As confidence began to return this year, Citi took the lead in reopening the markets for Russian firms. The bank led Credit Bank of Moscow’s €500 million benchmark bond in February, the first from a Russian private-sector borrower since the April sanctions, and in mid March it reopened the Russian equity capital markets with a secondary offering of R36.2 billion ($573 million) of Norilsk Nickel stock.
Other landmark capital markets transactions during the awards period included IPOs for the Port of Tallinn, Slovenian lender NLB and Turkish retailer Sok Marketler, the largest from the jurisdiction since 2008. Citi also secured mandates on 44 Eurobond issues with a total allocated value of $8.4 billion, according to Dealogic, including Kazmunaigas’s $3.25 billion deal and EP Infrastructure’s €750 million market debut.

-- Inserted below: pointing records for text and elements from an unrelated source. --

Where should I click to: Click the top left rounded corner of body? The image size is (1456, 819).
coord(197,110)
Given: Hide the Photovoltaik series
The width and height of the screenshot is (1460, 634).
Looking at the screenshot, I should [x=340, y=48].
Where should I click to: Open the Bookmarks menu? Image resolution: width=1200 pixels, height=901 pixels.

Citi’s dominance across the full spectrum of investment banking products also reflects the integration of the firm’s global banking, capital markets and advisory businesses last summer.

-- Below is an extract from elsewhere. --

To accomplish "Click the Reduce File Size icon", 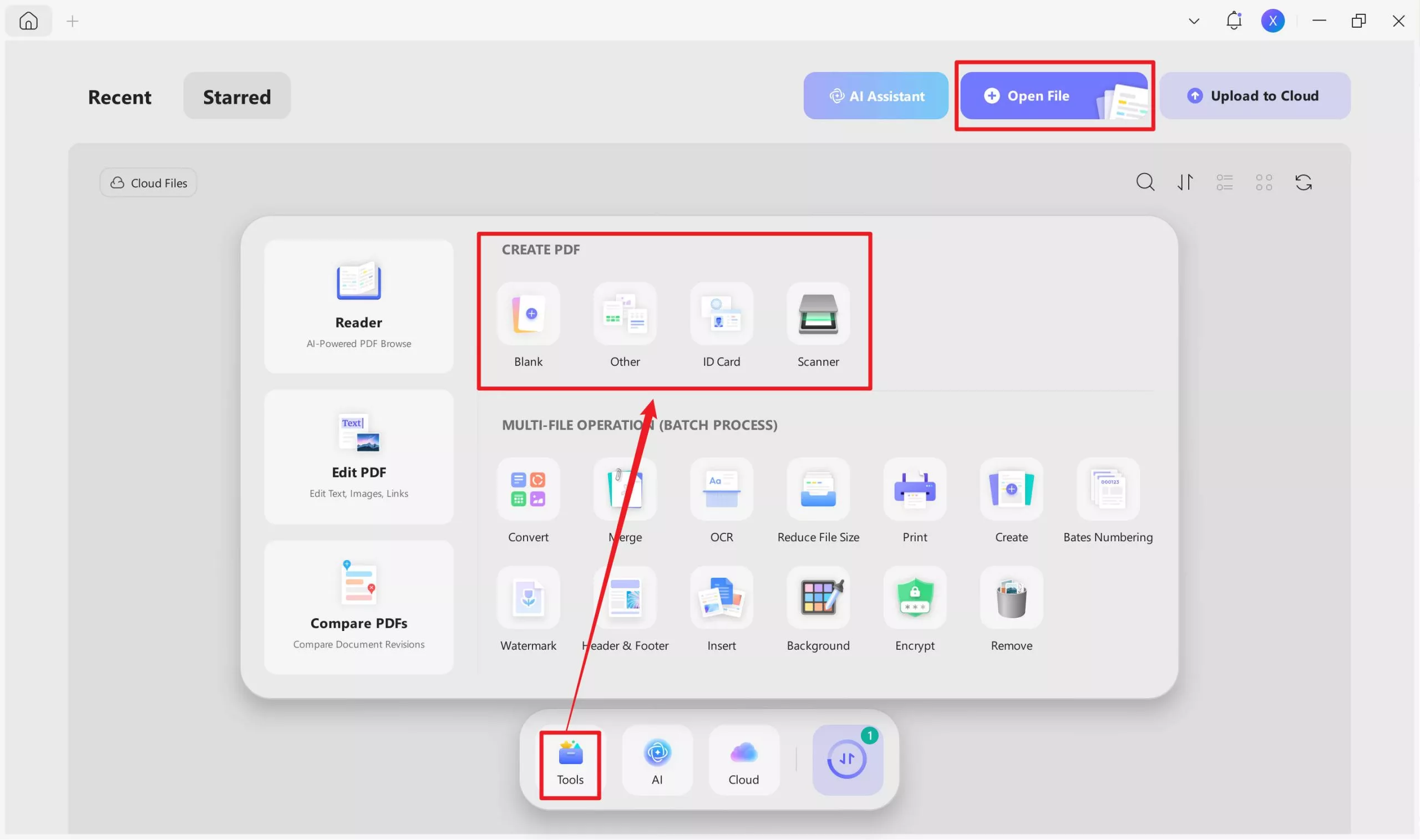I will [818, 490].
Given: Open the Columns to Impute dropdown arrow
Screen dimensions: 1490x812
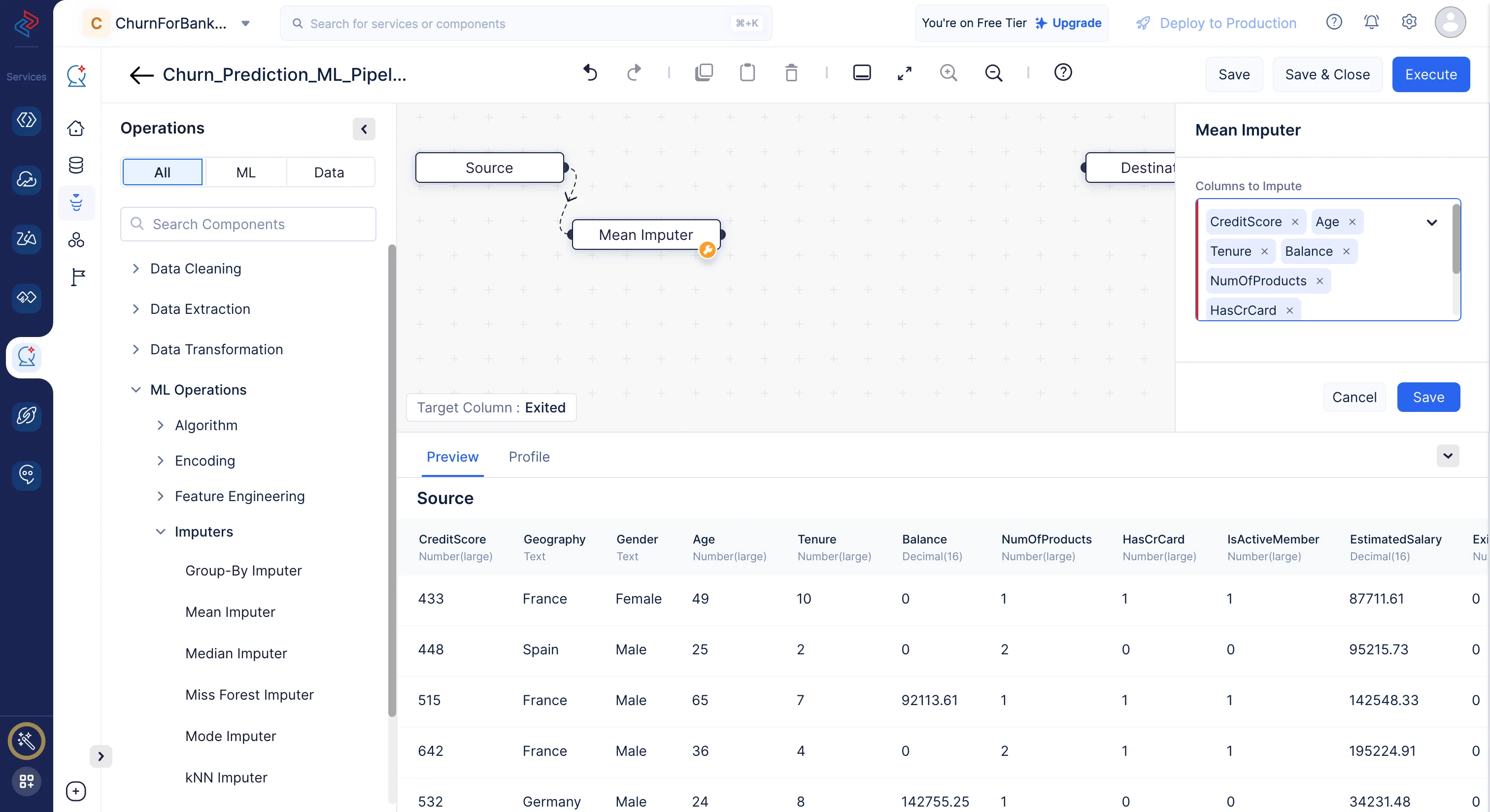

“We now have seamless collaboration in everything from acquisition finance and corporate banking to leverage capital markets and advisory,” says Giatrakos. “This gives us an edge when it comes to complex transactions.”

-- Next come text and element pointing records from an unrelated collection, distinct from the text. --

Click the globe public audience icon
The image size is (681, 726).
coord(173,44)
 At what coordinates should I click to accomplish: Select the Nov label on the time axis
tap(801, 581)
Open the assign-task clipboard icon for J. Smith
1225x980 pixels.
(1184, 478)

It also helps Citi maintain an edge at times of market volatility, adds Marzena Fick, head of CEE DCM.
“We now all work together on funding across credit classes for issuers,” she says. “From our desk we talk to all the sovereigns, all the financial institutions and all the corporates in the region.
“That gives us very good visibility of what’s going on in local markets and we can therefore adapt quickly to changing environments.”
A willingness to put balance sheet to work in CEE – albeit selectively – also differentiates Citi from international rivals.
“We tend not to lead with balance sheet, partly because our risk appetite has changed and partly because there is ample liquidity in most markets in CEE today,” says Mtibelishvily. “We use it strategically, where it’s important for the client and for ourselves that we provide capital.”
Giatrakos agrees that balance sheet is no longer key to securing investment banking mandates in CEE. “Clients in the region are increasingly sophisticated and have access to ample liquidity,” he says. “These days they award their investment banking business on merit. It is no longer just about lending relationships.”